Cumulative charts are not a built-in functionality of Power BI, but can be easily realized using Data Analysis Expressions (DAX, ☑). That is, you have to create a new measure in your dataset. Assume, for instance, you want a cumulative chart of your sales (to be accumulated, Y axis) over time, which are only present in your dataset as the number of sales per date (X axis). The DAX formula for your new measure would be as follows:

Measure = calculate(
  SUM('Your Dataset'[Sales]);
  FILTER(
    all('Your Dataset'[Date]);
    'Your Dataset'[Date] <= max('Your Dataset'[Date])
  )
)

(found at http://www.daxpatterns.com/cumulative-total/). You can then simply add a chart visualizing your new measure (Y axis) per date (X axis) to your Power BI report to obtain your desired cumulative chart.

Geckoboard

Geckoboard WebsiteGeckoboard is a web platform for creating individual dashboards that show your business’s KPIs (key performance indicators), e.g., unique visits to your website, Facebook likes or sales per day. The platform has built-in support for integration of a wide range of external data sources, including Google Analytics (☑), AdWords (☑), Facebook Ads (☑), MailChimp (☑), Pipedrive (☑) and AWS (☑) and many more (in fact, way more compared to Power BI). Moreover, Geckoboard supports CSV and Google Sheets integration for your own custom data.

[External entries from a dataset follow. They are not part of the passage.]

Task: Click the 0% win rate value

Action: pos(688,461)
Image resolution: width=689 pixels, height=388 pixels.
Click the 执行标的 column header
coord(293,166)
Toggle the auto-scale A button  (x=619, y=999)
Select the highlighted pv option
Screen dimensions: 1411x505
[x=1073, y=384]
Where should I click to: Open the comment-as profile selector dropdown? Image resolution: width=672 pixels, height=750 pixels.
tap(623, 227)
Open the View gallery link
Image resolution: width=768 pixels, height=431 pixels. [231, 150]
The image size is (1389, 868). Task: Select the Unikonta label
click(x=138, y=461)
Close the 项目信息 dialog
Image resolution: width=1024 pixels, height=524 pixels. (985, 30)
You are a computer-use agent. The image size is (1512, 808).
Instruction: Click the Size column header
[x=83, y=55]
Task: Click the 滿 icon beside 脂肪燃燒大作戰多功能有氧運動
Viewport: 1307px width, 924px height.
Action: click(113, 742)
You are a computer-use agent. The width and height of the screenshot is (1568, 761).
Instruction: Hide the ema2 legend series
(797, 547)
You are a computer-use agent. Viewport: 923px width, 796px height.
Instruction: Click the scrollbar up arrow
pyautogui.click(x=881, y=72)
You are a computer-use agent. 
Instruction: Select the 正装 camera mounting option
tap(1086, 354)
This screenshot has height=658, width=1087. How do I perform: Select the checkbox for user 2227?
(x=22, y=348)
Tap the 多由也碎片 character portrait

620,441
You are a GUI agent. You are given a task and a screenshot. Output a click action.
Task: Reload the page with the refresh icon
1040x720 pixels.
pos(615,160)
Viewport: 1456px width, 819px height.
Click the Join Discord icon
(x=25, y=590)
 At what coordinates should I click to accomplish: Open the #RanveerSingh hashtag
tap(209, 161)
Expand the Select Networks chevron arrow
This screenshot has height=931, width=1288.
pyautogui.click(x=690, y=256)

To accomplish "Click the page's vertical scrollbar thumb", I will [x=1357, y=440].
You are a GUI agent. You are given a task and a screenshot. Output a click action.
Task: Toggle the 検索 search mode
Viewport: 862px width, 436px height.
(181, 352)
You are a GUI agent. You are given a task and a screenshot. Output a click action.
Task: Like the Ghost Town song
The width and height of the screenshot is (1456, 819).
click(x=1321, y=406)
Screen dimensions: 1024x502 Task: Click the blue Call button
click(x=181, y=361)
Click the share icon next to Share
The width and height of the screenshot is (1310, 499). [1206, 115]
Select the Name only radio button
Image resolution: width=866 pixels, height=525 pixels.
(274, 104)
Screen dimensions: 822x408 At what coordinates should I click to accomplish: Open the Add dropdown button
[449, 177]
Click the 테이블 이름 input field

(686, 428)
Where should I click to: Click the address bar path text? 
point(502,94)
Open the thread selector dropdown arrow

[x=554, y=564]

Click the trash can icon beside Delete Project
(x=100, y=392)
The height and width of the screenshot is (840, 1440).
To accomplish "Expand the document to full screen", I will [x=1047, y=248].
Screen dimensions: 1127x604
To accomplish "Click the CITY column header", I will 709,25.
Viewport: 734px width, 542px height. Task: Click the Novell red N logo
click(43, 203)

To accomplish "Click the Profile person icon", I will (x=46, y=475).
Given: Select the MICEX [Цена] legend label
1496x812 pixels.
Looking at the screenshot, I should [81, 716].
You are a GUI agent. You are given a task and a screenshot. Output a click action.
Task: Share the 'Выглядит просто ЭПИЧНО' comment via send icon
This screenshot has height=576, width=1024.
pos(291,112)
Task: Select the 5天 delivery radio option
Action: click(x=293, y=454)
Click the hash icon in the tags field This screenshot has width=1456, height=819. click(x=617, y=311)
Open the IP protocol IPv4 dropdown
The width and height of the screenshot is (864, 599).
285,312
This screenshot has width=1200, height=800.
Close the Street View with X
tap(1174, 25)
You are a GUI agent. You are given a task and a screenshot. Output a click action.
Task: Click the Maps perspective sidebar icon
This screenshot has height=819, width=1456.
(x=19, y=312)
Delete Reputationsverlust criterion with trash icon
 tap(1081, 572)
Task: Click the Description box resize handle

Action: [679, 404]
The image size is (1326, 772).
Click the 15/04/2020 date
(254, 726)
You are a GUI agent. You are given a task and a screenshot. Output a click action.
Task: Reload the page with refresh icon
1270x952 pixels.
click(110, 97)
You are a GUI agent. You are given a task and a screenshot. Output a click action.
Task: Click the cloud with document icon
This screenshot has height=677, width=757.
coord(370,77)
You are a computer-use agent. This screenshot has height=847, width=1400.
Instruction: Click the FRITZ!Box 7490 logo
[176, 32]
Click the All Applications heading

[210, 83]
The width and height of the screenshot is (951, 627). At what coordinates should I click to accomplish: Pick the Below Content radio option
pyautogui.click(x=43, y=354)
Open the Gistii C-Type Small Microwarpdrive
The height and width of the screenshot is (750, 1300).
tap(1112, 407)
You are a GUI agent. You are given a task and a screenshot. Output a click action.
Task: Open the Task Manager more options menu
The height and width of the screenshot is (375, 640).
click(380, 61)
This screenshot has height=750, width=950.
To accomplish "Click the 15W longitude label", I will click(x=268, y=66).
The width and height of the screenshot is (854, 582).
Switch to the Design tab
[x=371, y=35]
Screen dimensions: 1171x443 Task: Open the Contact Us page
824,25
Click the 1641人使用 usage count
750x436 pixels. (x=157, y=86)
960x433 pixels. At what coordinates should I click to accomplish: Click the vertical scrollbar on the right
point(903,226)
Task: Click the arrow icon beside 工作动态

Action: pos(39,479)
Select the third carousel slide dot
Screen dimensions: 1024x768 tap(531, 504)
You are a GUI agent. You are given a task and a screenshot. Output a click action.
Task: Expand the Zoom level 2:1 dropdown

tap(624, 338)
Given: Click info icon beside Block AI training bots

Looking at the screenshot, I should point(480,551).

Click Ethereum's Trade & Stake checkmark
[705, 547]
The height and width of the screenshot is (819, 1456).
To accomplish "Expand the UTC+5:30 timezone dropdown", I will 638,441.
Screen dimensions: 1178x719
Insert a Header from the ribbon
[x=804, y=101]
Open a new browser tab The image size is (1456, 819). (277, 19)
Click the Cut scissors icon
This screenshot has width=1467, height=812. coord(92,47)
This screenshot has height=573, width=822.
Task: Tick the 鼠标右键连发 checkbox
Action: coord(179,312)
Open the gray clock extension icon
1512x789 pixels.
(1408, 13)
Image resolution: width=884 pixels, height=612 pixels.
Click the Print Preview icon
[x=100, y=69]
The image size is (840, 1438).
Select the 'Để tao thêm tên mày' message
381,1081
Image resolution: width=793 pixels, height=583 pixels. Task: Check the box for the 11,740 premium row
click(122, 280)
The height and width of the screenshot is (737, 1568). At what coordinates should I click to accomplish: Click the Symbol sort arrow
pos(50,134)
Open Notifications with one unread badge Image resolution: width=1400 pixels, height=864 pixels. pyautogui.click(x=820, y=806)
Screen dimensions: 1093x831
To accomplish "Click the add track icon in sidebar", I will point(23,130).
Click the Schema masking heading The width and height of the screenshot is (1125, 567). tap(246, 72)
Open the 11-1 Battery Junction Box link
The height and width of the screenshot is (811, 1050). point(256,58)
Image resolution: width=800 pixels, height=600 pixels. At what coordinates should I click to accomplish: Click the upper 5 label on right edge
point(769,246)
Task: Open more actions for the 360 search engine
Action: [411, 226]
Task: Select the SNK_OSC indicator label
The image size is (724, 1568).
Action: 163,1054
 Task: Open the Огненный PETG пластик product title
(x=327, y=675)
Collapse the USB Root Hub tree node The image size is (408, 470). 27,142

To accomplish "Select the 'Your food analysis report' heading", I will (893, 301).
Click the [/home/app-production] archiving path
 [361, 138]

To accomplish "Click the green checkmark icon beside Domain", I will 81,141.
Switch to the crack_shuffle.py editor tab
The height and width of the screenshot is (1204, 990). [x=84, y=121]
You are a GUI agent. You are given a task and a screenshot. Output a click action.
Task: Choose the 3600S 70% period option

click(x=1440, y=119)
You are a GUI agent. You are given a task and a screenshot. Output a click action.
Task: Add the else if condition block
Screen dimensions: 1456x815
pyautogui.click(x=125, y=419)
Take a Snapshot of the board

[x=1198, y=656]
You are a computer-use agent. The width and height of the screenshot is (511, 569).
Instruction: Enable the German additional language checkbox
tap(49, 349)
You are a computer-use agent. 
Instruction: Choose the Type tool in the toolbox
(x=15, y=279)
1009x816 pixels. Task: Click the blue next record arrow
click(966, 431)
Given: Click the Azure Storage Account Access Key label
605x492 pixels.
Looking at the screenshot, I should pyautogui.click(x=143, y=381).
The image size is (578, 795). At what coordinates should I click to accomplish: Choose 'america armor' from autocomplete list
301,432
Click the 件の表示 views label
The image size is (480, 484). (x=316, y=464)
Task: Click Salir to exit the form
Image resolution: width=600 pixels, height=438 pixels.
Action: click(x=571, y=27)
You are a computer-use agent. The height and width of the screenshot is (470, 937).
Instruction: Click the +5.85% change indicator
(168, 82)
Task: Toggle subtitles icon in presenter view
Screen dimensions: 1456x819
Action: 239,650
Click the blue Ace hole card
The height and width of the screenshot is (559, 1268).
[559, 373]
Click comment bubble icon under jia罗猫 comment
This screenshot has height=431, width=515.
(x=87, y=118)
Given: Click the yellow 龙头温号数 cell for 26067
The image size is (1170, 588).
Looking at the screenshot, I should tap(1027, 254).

Like in Power BI, there is no built-in support for cumulative charts. However, since it is easily possible to create those in Google Sheets (see, e.g., this link), they can simply be imported and visualized in Geckoboard as well (☑). Of course, this means an additional intermediate step is required.

Geckoboard offers no free plan. Paid plans start from $49 per month for one user and two dashboards.

Conclusion

Power BI Geckoboard
Cumulative charts (☑)1 (☑)1
Google Analytics integration
AdWords integration
Facebook Ads integration
MailChimp integration
(Pipedrive integration)
(AWS integration)
overall rating ⭐⭐⭐ ⭐⭐⭐⭐

Both tools miss built-in functionality for cumulative charts, but provide means for importing own custom data. When it comes to the integration of third-party services, Geckoboard supports a significantly lager range of available data sources. Because of this, I give Power BI an overall rating of 3 out of 5 (⭐⭐⭐). Since the pricing is more expensive and cumulative charts require an additional intermediate step, but the overall package makes a better impression regarding what we need at bitstars, Geckoboard receives a rating of 4 out of 5 (⭐⭐⭐⭐).

To summarize, if you’re fine with Google Analytics stats and some custom data imported via Excel files or an Azure DB, go for Power BI. Yet, if you rely on the seamless integration of a wider range of external services, you’re clearly better off with Geckoboard—unless you wanna implement the integration of the different services’ APIs yourself in a DIY solution.

1 These are given in parentheses because an additional intermediate step is required.